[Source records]
═══
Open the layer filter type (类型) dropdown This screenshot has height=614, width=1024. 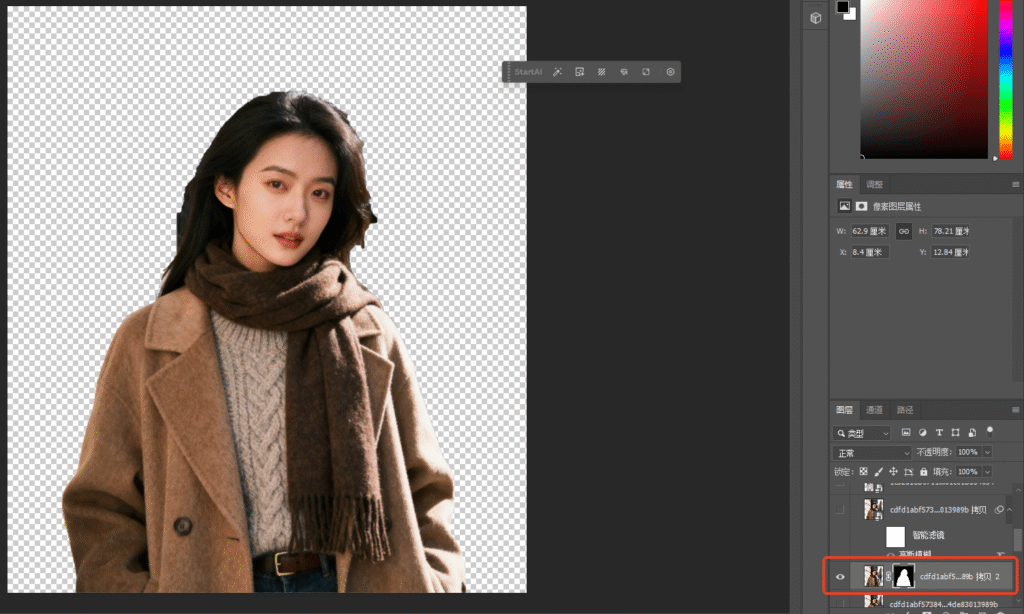tap(862, 433)
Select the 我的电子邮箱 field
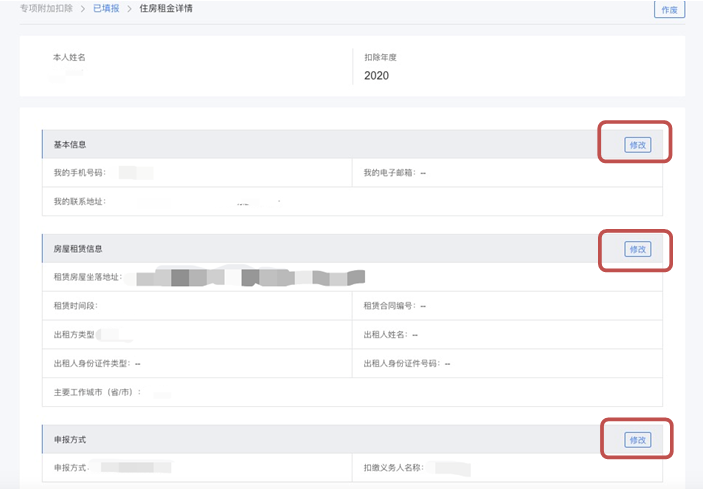 [x=395, y=173]
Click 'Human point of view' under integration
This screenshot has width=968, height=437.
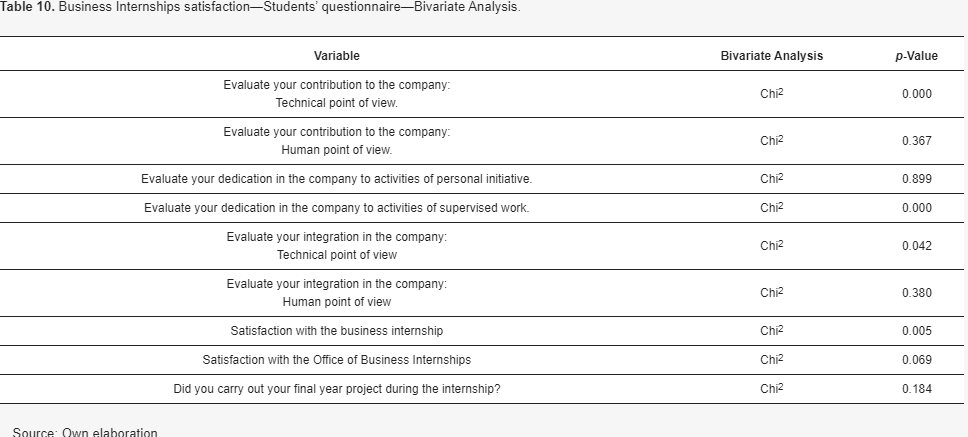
═══
- **EXERCISE REQUIREMENTS**:
The copy you give must run from the line containing "Select the 我的电子邮箱 field" through the last line of the records, exactly, with the pictures left out.

- **SOLUTION FOR THIS TASK**:
Select the 我的电子邮箱 field
 [x=395, y=173]
Click 'Human point of view' under integration
This screenshot has width=968, height=437.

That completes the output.